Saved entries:
════

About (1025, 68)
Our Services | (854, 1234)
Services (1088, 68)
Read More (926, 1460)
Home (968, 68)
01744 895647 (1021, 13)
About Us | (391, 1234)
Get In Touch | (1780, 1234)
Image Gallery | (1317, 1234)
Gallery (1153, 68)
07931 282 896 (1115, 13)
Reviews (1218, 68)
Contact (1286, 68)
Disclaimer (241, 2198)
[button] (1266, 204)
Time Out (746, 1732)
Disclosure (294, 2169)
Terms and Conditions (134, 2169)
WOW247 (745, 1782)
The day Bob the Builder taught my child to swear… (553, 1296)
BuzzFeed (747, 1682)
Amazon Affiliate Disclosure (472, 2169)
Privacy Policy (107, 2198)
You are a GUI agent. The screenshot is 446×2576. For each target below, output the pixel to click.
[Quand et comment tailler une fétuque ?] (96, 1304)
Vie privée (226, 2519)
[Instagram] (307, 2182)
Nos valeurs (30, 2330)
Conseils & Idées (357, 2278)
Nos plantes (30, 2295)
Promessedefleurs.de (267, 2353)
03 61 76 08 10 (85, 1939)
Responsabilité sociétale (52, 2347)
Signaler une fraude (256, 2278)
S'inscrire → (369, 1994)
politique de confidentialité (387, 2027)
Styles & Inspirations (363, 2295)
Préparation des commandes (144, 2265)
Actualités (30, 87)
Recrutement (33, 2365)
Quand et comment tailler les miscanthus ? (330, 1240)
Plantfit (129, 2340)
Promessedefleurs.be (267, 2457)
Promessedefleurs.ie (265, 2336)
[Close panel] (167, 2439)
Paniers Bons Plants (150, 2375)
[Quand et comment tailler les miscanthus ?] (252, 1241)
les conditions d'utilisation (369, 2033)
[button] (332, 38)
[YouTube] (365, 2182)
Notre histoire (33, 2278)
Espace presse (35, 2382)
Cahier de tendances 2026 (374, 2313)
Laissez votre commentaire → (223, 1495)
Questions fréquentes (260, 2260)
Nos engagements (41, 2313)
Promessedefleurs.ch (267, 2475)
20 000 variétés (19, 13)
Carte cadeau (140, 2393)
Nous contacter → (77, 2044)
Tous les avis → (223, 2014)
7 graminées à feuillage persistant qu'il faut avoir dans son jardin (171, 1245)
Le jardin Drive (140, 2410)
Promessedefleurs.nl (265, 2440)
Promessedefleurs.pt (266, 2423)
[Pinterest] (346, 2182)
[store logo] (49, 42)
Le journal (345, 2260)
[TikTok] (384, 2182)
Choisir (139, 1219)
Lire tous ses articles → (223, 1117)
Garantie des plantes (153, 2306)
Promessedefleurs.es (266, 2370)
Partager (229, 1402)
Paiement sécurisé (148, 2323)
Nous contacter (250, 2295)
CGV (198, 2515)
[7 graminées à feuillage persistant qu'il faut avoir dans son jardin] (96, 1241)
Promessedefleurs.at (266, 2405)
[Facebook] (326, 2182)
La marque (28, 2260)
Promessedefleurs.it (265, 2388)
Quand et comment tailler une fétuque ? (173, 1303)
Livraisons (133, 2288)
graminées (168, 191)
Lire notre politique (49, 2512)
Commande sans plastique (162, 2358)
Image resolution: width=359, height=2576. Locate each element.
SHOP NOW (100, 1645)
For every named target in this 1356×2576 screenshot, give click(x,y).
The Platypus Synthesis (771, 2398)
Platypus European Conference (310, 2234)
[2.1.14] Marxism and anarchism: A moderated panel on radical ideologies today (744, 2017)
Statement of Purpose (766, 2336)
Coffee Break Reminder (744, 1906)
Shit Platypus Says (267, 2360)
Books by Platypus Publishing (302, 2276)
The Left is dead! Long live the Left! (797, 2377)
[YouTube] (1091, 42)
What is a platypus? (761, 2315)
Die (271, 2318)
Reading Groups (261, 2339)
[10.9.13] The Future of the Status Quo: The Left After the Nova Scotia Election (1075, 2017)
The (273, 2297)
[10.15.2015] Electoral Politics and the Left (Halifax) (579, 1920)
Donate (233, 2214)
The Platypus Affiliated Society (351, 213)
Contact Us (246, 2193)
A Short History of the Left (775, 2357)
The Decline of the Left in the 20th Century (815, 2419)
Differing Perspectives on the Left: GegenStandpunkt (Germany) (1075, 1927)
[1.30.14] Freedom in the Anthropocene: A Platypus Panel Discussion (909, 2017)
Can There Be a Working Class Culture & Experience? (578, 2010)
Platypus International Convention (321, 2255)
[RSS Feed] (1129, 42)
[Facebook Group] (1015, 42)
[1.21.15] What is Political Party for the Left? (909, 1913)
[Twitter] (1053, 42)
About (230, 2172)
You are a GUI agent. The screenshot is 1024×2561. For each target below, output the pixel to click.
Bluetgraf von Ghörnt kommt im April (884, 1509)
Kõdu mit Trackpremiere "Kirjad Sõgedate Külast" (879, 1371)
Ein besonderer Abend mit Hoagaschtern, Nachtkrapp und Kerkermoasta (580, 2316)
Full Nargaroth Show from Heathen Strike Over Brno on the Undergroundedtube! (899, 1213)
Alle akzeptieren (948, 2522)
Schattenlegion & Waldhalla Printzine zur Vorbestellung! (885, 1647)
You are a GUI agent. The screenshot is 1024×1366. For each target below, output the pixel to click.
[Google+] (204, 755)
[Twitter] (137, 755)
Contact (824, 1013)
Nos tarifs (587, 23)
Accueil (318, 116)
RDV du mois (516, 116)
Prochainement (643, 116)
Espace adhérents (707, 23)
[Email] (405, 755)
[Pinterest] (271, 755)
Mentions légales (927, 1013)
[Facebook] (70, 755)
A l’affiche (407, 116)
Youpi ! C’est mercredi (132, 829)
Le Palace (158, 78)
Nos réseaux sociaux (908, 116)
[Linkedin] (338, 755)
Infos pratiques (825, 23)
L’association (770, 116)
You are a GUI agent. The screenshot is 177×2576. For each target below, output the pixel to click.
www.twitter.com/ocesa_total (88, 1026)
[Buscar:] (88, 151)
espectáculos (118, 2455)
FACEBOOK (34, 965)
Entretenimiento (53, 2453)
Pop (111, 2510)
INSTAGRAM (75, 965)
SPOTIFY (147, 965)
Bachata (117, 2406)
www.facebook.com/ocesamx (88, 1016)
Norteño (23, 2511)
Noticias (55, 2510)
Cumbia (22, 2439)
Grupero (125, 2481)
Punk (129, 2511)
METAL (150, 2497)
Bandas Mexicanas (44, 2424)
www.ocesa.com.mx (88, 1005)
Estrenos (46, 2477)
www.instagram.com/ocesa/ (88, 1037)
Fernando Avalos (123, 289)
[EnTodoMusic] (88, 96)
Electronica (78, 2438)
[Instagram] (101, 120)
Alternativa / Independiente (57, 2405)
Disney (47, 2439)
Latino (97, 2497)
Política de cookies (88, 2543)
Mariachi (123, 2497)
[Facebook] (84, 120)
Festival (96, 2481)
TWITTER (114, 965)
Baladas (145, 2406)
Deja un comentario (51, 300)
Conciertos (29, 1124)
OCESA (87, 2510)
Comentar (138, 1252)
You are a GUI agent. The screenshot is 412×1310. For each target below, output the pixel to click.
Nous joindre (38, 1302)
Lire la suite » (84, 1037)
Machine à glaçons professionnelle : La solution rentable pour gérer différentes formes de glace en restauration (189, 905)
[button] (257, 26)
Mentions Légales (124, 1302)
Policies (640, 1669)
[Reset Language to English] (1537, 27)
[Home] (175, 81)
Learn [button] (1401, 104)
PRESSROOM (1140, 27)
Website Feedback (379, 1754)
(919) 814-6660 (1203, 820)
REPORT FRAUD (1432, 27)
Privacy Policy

════

- _WHAT TO DO_
Go through the records above and copy each one exactly.

- _ANSWER TO THIS EXERCISE_
About (1025, 68)
Our Services | (854, 1234)
Services (1088, 68)
Read More (926, 1460)
Home (968, 68)
01744 895647 (1021, 13)
About Us | (391, 1234)
Get In Touch | (1780, 1234)
Image Gallery | (1317, 1234)
Gallery (1153, 68)
07931 282 896 (1115, 13)
Reviews (1218, 68)
Contact (1286, 68)
Disclaimer (241, 2198)
[button] (1266, 204)
Time Out (746, 1732)
Disclosure (294, 2169)
Terms and Conditions (134, 2169)
WOW247 (745, 1782)
The day Bob the Builder taught my child to swear… (553, 1296)
BuzzFeed (747, 1682)
Amazon Affiliate Disclosure (472, 2169)
Privacy Policy (107, 2198)
You are a GUI agent. The screenshot is 446×2576. For each target below, output the pixel to click.
[Quand et comment tailler une fétuque ?] (96, 1304)
Vie privée (226, 2519)
[Instagram] (307, 2182)
Nos valeurs (30, 2330)
Conseils & Idées (357, 2278)
Nos plantes (30, 2295)
Promessedefleurs.de (267, 2353)
03 61 76 08 10 (85, 1939)
Responsabilité sociétale (52, 2347)
Signaler une fraude (256, 2278)
S'inscrire → (369, 1994)
politique de confidentialité (387, 2027)
Styles & Inspirations (363, 2295)
Préparation des commandes (144, 2265)
Actualités (30, 87)
Recrutement (33, 2365)
Quand et comment tailler les miscanthus ? (330, 1240)
Plantfit (129, 2340)
Promessedefleurs.be (267, 2457)
Promessedefleurs.ie (265, 2336)
[Close panel] (167, 2439)
Paniers Bons Plants (150, 2375)
[Quand et comment tailler les miscanthus ?] (252, 1241)
les conditions d'utilisation (369, 2033)
[button] (332, 38)
[YouTube] (365, 2182)
Notre histoire (33, 2278)
Espace presse (35, 2382)
Cahier de tendances 2026 (374, 2313)
Laissez votre commentaire → (223, 1495)
Questions fréquentes (260, 2260)
Nos engagements (41, 2313)
Promessedefleurs.ch (267, 2475)
20 000 variétés (19, 13)
Carte cadeau (140, 2393)
Nous contacter → (77, 2044)
Tous les avis → (223, 2014)
7 graminées à feuillage persistant qu'il faut avoir dans son jardin (171, 1245)
Le jardin Drive (140, 2410)
Promessedefleurs.nl (265, 2440)
Promessedefleurs.pt (266, 2423)
[Pinterest] (346, 2182)
[store logo] (49, 42)
Le journal (345, 2260)
[TikTok] (384, 2182)
Choisir (139, 1219)
Lire tous ses articles → (223, 1117)
Garantie des plantes (153, 2306)
Promessedefleurs.es (266, 2370)
Partager (229, 1402)
Paiement sécurisé (148, 2323)
Nous contacter (250, 2295)
CGV (198, 2515)
[7 graminées à feuillage persistant qu'il faut avoir dans son jardin] (96, 1241)
Promessedefleurs.at (266, 2405)
[Facebook] (326, 2182)
La marque (28, 2260)
Promessedefleurs.it (265, 2388)
Quand et comment tailler une fétuque ? (173, 1303)
Livraisons (133, 2288)
graminées (168, 191)
Lire notre politique (49, 2512)
Commande sans plastique (162, 2358)
Image resolution: width=359, height=2576. Locate each element.
SHOP NOW (100, 1645)
For every named target in this 1356×2576 screenshot, give click(x,y).
The Platypus Synthesis (771, 2398)
Platypus European Conference (310, 2234)
[2.1.14] Marxism and anarchism: A moderated panel on radical ideologies today (744, 2017)
Statement of Purpose (766, 2336)
Coffee Break Reminder (744, 1906)
Shit Platypus Says (267, 2360)
Books by Platypus Publishing (302, 2276)
The Left is dead! Long live the Left! (797, 2377)
[YouTube] (1091, 42)
What is a platypus? (761, 2315)
Die (271, 2318)
Reading Groups (261, 2339)
[10.9.13] The Future of the Status Quo: The Left After the Nova Scotia Election (1075, 2017)
The (273, 2297)
[10.15.2015] Electoral Politics and the Left (Halifax) (579, 1920)
Donate (233, 2214)
The Platypus Affiliated Society (351, 213)
Contact Us (246, 2193)
A Short History of the Left (775, 2357)
The Decline of the Left in the 20th Century (815, 2419)
Differing Perspectives on the Left: GegenStandpunkt (Germany) (1075, 1927)
[1.30.14] Freedom in the Anthropocene: A Platypus Panel Discussion (909, 2017)
Can There Be a Working Class Culture & Experience? (578, 2010)
Platypus International Convention (321, 2255)
[RSS Feed] (1129, 42)
[Facebook Group] (1015, 42)
[1.21.15] What is Political Party for the Left? (909, 1913)
[Twitter] (1053, 42)
About (230, 2172)
You are a GUI agent. The screenshot is 1024×2561. For each target below, output the pixel to click.
Bluetgraf von Ghörnt kommt im April (884, 1509)
Kõdu mit Trackpremiere "Kirjad Sõgedate Külast" (879, 1371)
Ein besonderer Abend mit Hoagaschtern, Nachtkrapp und Kerkermoasta (580, 2316)
Full Nargaroth Show from Heathen Strike Over Brno on the Undergroundedtube! (899, 1213)
Alle akzeptieren (948, 2522)
Schattenlegion & Waldhalla Printzine zur Vorbestellung! (885, 1647)
You are a GUI agent. The screenshot is 1024×1366. For each target below, output the pixel to click.
[Google+] (204, 755)
[Twitter] (137, 755)
Contact (824, 1013)
Nos tarifs (587, 23)
Accueil (318, 116)
RDV du mois (516, 116)
Prochainement (643, 116)
Espace adhérents (707, 23)
[Email] (405, 755)
[Pinterest] (271, 755)
Mentions légales (927, 1013)
[Facebook] (70, 755)
A l’affiche (407, 116)
Youpi ! C’est mercredi (132, 829)
Le Palace (158, 78)
Nos réseaux sociaux (908, 116)
[Linkedin] (338, 755)
Infos pratiques (825, 23)
L’association (770, 116)
You are a GUI agent. The screenshot is 177×2576. For each target below, output the pixel to click.
www.twitter.com/ocesa_total (88, 1026)
[Buscar:] (88, 151)
espectáculos (118, 2455)
FACEBOOK (34, 965)
Entretenimiento (53, 2453)
Pop (111, 2510)
INSTAGRAM (75, 965)
SPOTIFY (147, 965)
Bachata (117, 2406)
www.facebook.com/ocesamx (88, 1016)
Norteño (23, 2511)
Noticias (55, 2510)
Cumbia (22, 2439)
Grupero (125, 2481)
Punk (129, 2511)
METAL (150, 2497)
Bandas Mexicanas (44, 2424)
www.ocesa.com.mx (88, 1005)
Estrenos (46, 2477)
www.instagram.com/ocesa/ (88, 1037)
Fernando Avalos (123, 289)
[EnTodoMusic] (88, 96)
Electronica (78, 2438)
[Instagram] (101, 120)
Alternativa / Independiente (57, 2405)
Disney (47, 2439)
Latino (97, 2497)
Política de cookies (88, 2543)
Mariachi (123, 2497)
[Facebook] (84, 120)
Festival (96, 2481)
TWITTER (114, 965)
Baladas (145, 2406)
Deja un comentario (51, 300)
Conciertos (29, 1124)
OCESA (87, 2510)
Comentar (138, 1252)
You are a GUI agent. The screenshot is 412×1310. For each target below, output the pixel to click.
Nous joindre (38, 1302)
Lire la suite » (84, 1037)
Machine à glaçons professionnelle : La solution rentable pour gérer différentes formes de glace en restauration (189, 905)
[button] (257, 26)
Mentions Légales (124, 1302)
Policies (640, 1669)
[Reset Language to English] (1537, 27)
[Home] (175, 81)
Learn [button] (1401, 104)
PRESSROOM (1140, 27)
Website Feedback (379, 1754)
(919) 814-6660 (1203, 820)
REPORT FRAUD (1432, 27)
Privacy Policy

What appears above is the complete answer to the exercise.